Required action = Below are some records. Say how many of their lines contain the string "disk", and give nothing but the number.

(Collected data)

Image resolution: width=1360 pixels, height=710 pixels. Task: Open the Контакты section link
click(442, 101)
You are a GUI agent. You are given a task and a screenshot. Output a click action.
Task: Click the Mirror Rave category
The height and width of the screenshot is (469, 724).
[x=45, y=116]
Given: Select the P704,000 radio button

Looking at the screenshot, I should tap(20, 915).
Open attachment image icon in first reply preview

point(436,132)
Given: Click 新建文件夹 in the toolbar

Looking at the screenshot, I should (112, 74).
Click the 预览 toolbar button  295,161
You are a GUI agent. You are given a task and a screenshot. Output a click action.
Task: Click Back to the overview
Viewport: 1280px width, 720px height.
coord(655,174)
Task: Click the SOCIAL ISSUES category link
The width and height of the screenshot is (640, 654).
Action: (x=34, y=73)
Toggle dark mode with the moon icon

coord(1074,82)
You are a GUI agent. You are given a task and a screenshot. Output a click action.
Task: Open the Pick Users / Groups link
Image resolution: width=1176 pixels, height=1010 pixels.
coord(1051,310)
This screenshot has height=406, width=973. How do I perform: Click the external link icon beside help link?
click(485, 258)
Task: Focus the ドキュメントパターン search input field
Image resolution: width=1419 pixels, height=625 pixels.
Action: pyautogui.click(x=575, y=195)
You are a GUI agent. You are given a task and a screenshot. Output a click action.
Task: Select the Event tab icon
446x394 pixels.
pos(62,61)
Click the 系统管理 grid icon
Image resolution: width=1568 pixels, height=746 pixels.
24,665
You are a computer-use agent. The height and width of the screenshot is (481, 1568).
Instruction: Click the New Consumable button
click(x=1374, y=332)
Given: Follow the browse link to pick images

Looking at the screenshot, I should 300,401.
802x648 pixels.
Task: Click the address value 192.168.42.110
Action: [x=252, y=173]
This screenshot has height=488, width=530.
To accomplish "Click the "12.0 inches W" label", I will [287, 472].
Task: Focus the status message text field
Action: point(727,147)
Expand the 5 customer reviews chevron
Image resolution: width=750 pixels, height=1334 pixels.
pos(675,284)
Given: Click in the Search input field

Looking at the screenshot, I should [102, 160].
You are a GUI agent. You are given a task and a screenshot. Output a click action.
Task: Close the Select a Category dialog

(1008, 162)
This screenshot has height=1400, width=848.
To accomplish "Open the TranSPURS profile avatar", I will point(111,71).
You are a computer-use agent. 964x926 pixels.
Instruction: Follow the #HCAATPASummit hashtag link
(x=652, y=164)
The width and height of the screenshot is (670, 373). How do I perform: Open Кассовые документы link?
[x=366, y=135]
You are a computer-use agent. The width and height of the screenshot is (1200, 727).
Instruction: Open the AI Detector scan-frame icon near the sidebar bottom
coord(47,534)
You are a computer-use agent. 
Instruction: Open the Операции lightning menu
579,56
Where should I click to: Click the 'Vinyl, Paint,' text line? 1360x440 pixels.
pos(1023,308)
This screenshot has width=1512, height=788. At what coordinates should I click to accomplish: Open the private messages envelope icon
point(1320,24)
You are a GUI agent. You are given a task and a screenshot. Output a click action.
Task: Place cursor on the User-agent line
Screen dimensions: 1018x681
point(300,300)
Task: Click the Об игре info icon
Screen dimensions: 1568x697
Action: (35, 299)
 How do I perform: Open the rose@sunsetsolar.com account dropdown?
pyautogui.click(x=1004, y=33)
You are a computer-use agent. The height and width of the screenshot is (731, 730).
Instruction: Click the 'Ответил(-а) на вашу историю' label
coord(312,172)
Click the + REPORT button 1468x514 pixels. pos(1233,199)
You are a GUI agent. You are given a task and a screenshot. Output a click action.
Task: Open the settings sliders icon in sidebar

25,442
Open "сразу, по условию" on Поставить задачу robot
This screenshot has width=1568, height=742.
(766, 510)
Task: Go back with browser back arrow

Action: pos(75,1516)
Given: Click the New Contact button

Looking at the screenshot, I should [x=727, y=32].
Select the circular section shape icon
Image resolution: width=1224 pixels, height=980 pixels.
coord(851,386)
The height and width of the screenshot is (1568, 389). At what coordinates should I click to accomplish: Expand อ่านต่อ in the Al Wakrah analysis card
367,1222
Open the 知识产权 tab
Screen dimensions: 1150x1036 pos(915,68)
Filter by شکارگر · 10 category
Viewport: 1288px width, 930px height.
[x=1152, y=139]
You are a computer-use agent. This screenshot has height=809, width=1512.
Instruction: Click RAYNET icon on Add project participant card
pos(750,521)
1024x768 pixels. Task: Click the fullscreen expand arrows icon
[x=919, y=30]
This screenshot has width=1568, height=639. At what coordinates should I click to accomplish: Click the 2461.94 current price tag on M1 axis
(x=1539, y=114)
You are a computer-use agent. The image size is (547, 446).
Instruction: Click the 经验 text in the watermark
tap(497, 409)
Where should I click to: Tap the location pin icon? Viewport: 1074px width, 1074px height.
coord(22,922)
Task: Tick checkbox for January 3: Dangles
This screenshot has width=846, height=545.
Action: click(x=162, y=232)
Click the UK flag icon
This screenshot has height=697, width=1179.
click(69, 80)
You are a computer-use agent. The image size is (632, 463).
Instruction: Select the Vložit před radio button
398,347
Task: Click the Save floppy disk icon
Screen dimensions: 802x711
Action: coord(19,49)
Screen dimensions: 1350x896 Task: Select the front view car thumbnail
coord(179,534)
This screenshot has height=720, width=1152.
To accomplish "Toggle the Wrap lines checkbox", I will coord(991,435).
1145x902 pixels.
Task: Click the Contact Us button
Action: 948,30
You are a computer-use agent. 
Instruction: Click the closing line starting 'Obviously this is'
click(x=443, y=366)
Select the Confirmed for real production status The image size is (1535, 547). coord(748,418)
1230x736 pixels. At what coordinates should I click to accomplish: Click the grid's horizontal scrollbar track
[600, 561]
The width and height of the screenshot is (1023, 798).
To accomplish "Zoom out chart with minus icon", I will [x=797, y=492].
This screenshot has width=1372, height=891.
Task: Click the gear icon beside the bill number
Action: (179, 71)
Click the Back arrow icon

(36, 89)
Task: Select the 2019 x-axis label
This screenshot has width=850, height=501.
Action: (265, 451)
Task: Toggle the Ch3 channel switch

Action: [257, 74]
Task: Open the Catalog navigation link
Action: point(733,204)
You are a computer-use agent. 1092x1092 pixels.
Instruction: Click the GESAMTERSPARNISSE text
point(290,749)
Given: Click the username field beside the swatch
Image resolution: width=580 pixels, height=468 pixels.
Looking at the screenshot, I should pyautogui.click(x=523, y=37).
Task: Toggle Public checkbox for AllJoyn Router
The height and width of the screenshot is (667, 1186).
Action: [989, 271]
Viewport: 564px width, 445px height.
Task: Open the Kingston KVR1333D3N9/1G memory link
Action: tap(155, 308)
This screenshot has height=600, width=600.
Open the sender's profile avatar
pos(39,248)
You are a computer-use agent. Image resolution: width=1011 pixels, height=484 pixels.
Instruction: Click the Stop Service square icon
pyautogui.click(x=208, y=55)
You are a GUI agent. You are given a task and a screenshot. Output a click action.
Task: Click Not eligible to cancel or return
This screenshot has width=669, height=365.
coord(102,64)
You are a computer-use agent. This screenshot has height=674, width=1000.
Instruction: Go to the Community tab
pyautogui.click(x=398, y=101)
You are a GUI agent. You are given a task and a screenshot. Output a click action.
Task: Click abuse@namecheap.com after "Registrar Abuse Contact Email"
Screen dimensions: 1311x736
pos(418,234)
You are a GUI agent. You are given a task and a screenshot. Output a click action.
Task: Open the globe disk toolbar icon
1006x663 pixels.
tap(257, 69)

The completed task = 2